Pasalnya, rencana BI yang akan menaikkan uang muka kendaraan (Down Payment/DP) dari 10-15 persen menjadi 30 persen terkait tren gelembung ekonomi semu (bubble) pada sektor pembiayaan kendaraan bermotor dianggap memberatkan konsumen dalam kepemilikan mobil.
Menurut Jongkie D. Sugiarto, Ketua I Gaikindo, kenaikan nominal DP ini tentu sangat memberatkan, sebab 70 persen konsumen menggunakan sistem kredit untuk pembeliannya. “DP tinggi bukan jaminan untuk menentukan jumlah kredit macet,” urainya.
Dirinya menambahkan, jika DP rendah merupakan salah satu pemikat agar konsumen mau beramai-ramai membeli mobil. Menurutnya meski DP rendah, bukan berarti nominal yang dikeluarkan konsumen juga rendah.

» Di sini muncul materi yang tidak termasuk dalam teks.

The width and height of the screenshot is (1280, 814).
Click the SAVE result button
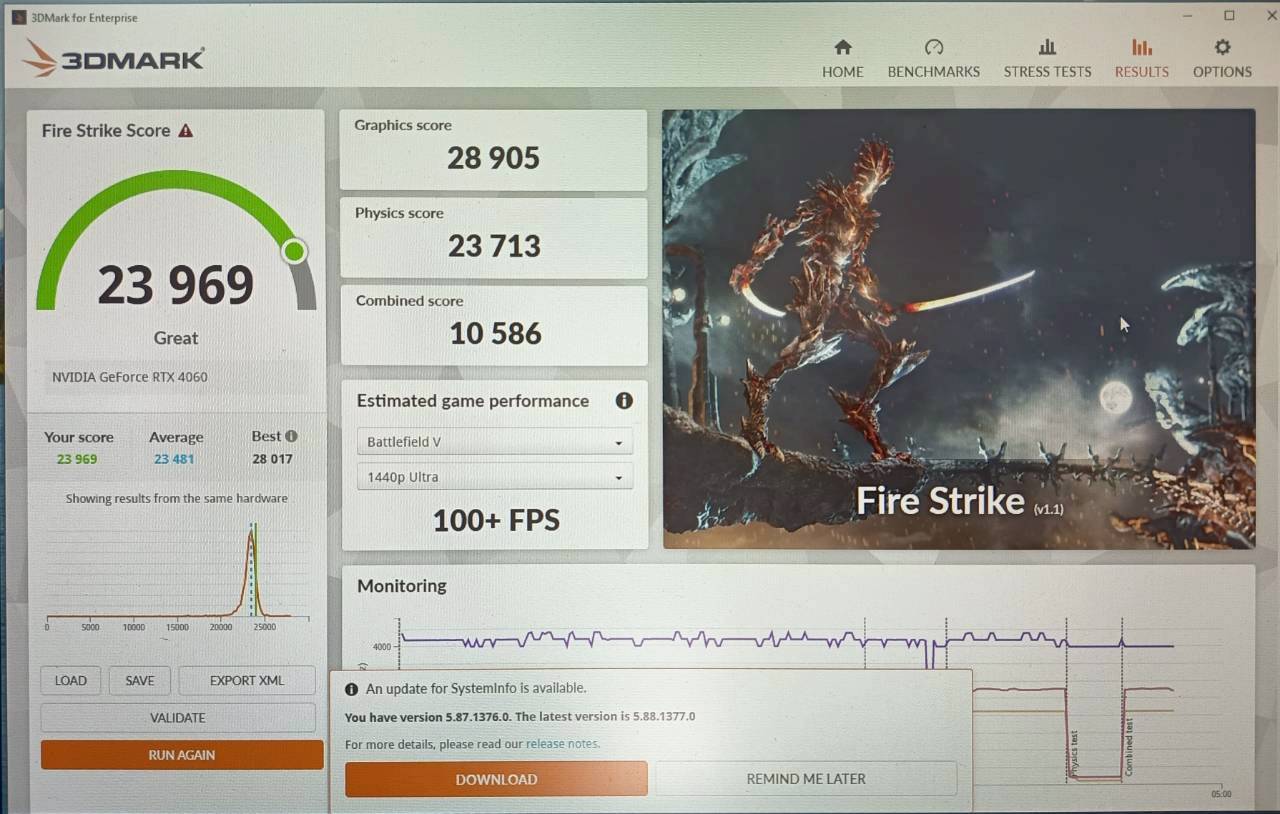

“DP rendah merupakan Marketing Gimmick yang disukai konsumen, sedangkan skema pembayarannya tentu sudah dihitung masak oleh lembaga leasing sehingga tak ada istilah merugi,” kata Jongkie.
Dan saat DP dinaikan, maka konsumen akan kesulitan untuk membeli mobil. Dan dampaknya akan membahayakan banyak sektor.
Wiwie Kurnia, Ketua Asosiasi Perusahaan Pembiayaan Indonesia (APPI) menyatakan keheranannya akan wacana BI tersebut. Menurutnya sangat tergesa-gesa jika BI menaikan DP kredit tanpa alasan jelas ukuran dan parameternya.
Menurutnya jika indikasi bubble hanya terjadi karena kenaikan penjualan yang mencapai 88 ribu unit bulan lalu, tentu hal itu tak dapat menjadi acuan. Sebab Income Perkapita Indonesia telah mencapai angka USD 3500.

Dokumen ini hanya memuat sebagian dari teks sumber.